Exercise prompt:
Copy these lines word for word.

Stored data:
----

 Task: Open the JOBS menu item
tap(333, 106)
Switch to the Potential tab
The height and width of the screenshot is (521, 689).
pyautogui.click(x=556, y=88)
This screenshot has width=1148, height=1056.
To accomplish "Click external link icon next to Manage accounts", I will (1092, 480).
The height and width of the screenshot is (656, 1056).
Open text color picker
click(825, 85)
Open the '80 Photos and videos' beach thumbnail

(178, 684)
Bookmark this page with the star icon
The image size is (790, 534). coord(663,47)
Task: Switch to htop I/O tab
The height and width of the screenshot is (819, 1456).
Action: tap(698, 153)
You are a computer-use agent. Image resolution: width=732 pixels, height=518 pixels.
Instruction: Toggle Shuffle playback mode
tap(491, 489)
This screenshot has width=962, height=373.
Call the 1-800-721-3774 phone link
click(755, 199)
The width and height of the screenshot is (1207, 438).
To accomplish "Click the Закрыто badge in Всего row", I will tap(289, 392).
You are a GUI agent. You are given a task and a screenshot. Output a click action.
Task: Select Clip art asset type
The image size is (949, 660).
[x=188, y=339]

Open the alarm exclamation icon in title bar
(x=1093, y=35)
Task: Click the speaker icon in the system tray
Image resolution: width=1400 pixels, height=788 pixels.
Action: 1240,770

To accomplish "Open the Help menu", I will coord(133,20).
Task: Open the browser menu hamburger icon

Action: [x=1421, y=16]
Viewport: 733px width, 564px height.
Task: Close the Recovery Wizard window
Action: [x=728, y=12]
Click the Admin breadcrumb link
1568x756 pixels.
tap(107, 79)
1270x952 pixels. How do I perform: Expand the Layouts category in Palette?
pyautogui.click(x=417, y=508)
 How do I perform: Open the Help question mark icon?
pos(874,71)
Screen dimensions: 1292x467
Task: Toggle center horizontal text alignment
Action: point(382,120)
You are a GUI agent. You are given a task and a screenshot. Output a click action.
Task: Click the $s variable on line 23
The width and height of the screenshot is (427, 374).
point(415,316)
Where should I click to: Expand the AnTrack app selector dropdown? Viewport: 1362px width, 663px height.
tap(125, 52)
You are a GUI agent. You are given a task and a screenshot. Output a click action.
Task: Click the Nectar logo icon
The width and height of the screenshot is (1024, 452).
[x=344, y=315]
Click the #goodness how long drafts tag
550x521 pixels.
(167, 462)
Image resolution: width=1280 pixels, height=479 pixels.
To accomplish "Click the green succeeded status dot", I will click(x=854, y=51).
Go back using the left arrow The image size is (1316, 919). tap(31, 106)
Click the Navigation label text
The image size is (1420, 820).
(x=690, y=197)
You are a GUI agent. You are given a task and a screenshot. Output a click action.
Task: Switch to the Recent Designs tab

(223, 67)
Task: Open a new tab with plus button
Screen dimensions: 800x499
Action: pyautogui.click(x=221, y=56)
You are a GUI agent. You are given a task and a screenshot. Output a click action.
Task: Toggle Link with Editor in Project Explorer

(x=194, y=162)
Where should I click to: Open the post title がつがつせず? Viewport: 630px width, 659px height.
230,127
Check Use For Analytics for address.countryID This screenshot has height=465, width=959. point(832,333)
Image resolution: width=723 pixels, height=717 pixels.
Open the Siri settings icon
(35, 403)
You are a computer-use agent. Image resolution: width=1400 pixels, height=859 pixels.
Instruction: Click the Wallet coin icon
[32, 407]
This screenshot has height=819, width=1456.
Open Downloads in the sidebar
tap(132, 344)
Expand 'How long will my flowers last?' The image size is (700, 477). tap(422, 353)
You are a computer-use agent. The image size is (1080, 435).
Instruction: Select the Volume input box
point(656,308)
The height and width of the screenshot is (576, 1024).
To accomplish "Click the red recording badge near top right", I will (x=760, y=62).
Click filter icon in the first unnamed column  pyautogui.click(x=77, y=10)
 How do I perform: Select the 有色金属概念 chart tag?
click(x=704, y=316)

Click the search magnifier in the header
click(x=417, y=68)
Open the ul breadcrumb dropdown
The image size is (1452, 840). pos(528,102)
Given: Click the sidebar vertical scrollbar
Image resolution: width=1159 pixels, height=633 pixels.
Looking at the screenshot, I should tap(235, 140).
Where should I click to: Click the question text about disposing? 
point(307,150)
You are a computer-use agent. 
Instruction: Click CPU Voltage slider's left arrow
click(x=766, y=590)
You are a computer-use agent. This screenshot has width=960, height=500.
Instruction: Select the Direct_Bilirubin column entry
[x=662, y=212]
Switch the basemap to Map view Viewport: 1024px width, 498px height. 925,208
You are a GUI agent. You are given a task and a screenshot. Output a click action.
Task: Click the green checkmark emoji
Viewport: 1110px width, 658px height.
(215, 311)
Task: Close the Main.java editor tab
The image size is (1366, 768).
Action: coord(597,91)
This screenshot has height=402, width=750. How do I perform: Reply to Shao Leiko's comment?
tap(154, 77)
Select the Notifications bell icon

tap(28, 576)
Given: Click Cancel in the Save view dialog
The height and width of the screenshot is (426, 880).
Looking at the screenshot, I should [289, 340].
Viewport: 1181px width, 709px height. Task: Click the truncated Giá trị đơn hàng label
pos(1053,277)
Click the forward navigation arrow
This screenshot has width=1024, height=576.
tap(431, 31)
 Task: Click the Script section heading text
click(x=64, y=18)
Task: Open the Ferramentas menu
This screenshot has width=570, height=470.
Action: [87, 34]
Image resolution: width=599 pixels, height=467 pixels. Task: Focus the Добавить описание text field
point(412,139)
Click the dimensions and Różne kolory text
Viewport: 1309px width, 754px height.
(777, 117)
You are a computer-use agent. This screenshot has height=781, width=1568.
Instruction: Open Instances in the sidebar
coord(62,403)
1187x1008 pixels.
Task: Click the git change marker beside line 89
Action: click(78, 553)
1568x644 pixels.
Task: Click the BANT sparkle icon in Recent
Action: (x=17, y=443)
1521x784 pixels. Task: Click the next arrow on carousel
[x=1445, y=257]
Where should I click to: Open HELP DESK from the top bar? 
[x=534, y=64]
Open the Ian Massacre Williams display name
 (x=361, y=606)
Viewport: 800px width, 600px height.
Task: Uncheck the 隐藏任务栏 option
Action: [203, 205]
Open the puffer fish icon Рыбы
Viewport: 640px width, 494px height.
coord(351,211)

----

Full response:
 Task: Open the JOBS menu item
tap(333, 106)
Switch to the Potential tab
The height and width of the screenshot is (521, 689).
pyautogui.click(x=556, y=88)
This screenshot has width=1148, height=1056.
To accomplish "Click external link icon next to Manage accounts", I will (1092, 480).
The height and width of the screenshot is (656, 1056).
Open text color picker
click(825, 85)
Open the '80 Photos and videos' beach thumbnail

(178, 684)
Bookmark this page with the star icon
The image size is (790, 534). coord(663,47)
Task: Switch to htop I/O tab
The height and width of the screenshot is (819, 1456).
Action: tap(698, 153)
You are a computer-use agent. Image resolution: width=732 pixels, height=518 pixels.
Instruction: Toggle Shuffle playback mode
tap(491, 489)
This screenshot has width=962, height=373.
Call the 1-800-721-3774 phone link
click(755, 199)
The width and height of the screenshot is (1207, 438).
To accomplish "Click the Закрыто badge in Всего row", I will tap(289, 392).
You are a GUI agent. You are given a task and a screenshot. Output a click action.
Task: Select Clip art asset type
The image size is (949, 660).
[x=188, y=339]

Open the alarm exclamation icon in title bar
(x=1093, y=35)
Task: Click the speaker icon in the system tray
Image resolution: width=1400 pixels, height=788 pixels.
Action: 1240,770

To accomplish "Open the Help menu", I will coord(133,20).
Task: Open the browser menu hamburger icon

Action: [x=1421, y=16]
Viewport: 733px width, 564px height.
Task: Close the Recovery Wizard window
Action: [x=728, y=12]
Click the Admin breadcrumb link
1568x756 pixels.
tap(107, 79)
1270x952 pixels. How do I perform: Expand the Layouts category in Palette?
pyautogui.click(x=417, y=508)
 How do I perform: Open the Help question mark icon?
pos(874,71)
Screen dimensions: 1292x467
Task: Toggle center horizontal text alignment
Action: point(382,120)
You are a GUI agent. You are given a task and a screenshot. Output a click action.
Task: Click the $s variable on line 23
The width and height of the screenshot is (427, 374).
point(415,316)
Where should I click to: Expand the AnTrack app selector dropdown? Viewport: 1362px width, 663px height.
tap(125, 52)
You are a GUI agent. You are given a task and a screenshot. Output a click action.
Task: Click the Nectar logo icon
The width and height of the screenshot is (1024, 452).
[x=344, y=315]
Click the #goodness how long drafts tag
550x521 pixels.
(167, 462)
Image resolution: width=1280 pixels, height=479 pixels.
To accomplish "Click the green succeeded status dot", I will click(x=854, y=51).
Go back using the left arrow The image size is (1316, 919). tap(31, 106)
Click the Navigation label text
The image size is (1420, 820).
(x=690, y=197)
You are a GUI agent. You are given a task and a screenshot. Output a click action.
Task: Switch to the Recent Designs tab

(223, 67)
Task: Open a new tab with plus button
Screen dimensions: 800x499
Action: pyautogui.click(x=221, y=56)
You are a GUI agent. You are given a task and a screenshot. Output a click action.
Task: Toggle Link with Editor in Project Explorer

(x=194, y=162)
Where should I click to: Open the post title がつがつせず? Viewport: 630px width, 659px height.
230,127
Check Use For Analytics for address.countryID This screenshot has height=465, width=959. point(832,333)
Image resolution: width=723 pixels, height=717 pixels.
Open the Siri settings icon
(35, 403)
You are a computer-use agent. Image resolution: width=1400 pixels, height=859 pixels.
Instruction: Click the Wallet coin icon
[32, 407]
This screenshot has height=819, width=1456.
Open Downloads in the sidebar
tap(132, 344)
Expand 'How long will my flowers last?' The image size is (700, 477). tap(422, 353)
You are a computer-use agent. The image size is (1080, 435).
Instruction: Select the Volume input box
point(656,308)
The height and width of the screenshot is (576, 1024).
To accomplish "Click the red recording badge near top right", I will (x=760, y=62).
Click filter icon in the first unnamed column  pyautogui.click(x=77, y=10)
 How do I perform: Select the 有色金属概念 chart tag?
click(x=704, y=316)

Click the search magnifier in the header
click(x=417, y=68)
Open the ul breadcrumb dropdown
The image size is (1452, 840). pos(528,102)
Given: Click the sidebar vertical scrollbar
Image resolution: width=1159 pixels, height=633 pixels.
Looking at the screenshot, I should tap(235, 140).
Where should I click to: Click the question text about disposing? 
point(307,150)
You are a computer-use agent. 
Instruction: Click CPU Voltage slider's left arrow
click(x=766, y=590)
You are a computer-use agent. This screenshot has width=960, height=500.
Instruction: Select the Direct_Bilirubin column entry
[x=662, y=212]
Switch the basemap to Map view Viewport: 1024px width, 498px height. 925,208
You are a GUI agent. You are given a task and a screenshot. Output a click action.
Task: Click the green checkmark emoji
Viewport: 1110px width, 658px height.
(215, 311)
Task: Close the Main.java editor tab
The image size is (1366, 768).
Action: coord(597,91)
This screenshot has height=402, width=750. How do I perform: Reply to Shao Leiko's comment?
tap(154, 77)
Select the Notifications bell icon

tap(28, 576)
Given: Click Cancel in the Save view dialog
The height and width of the screenshot is (426, 880).
Looking at the screenshot, I should [289, 340].
Viewport: 1181px width, 709px height. Task: Click the truncated Giá trị đơn hàng label
pos(1053,277)
Click the forward navigation arrow
This screenshot has width=1024, height=576.
tap(431, 31)
 Task: Click the Script section heading text
click(x=64, y=18)
Task: Open the Ferramentas menu
This screenshot has width=570, height=470.
Action: [87, 34]
Image resolution: width=599 pixels, height=467 pixels. Task: Focus the Добавить описание text field
point(412,139)
Click the dimensions and Różne kolory text
Viewport: 1309px width, 754px height.
(777, 117)
You are a computer-use agent. This screenshot has height=781, width=1568.
Instruction: Open Instances in the sidebar
coord(62,403)
1187x1008 pixels.
Task: Click the git change marker beside line 89
Action: click(78, 553)
1568x644 pixels.
Task: Click the BANT sparkle icon in Recent
Action: (x=17, y=443)
1521x784 pixels. Task: Click the next arrow on carousel
[x=1445, y=257]
Where should I click to: Open HELP DESK from the top bar? 
[x=534, y=64]
Open the Ian Massacre Williams display name
 (x=361, y=606)
Viewport: 800px width, 600px height.
Task: Uncheck the 隐藏任务栏 option
Action: [203, 205]
Open the puffer fish icon Рыбы
Viewport: 640px width, 494px height.
coord(351,211)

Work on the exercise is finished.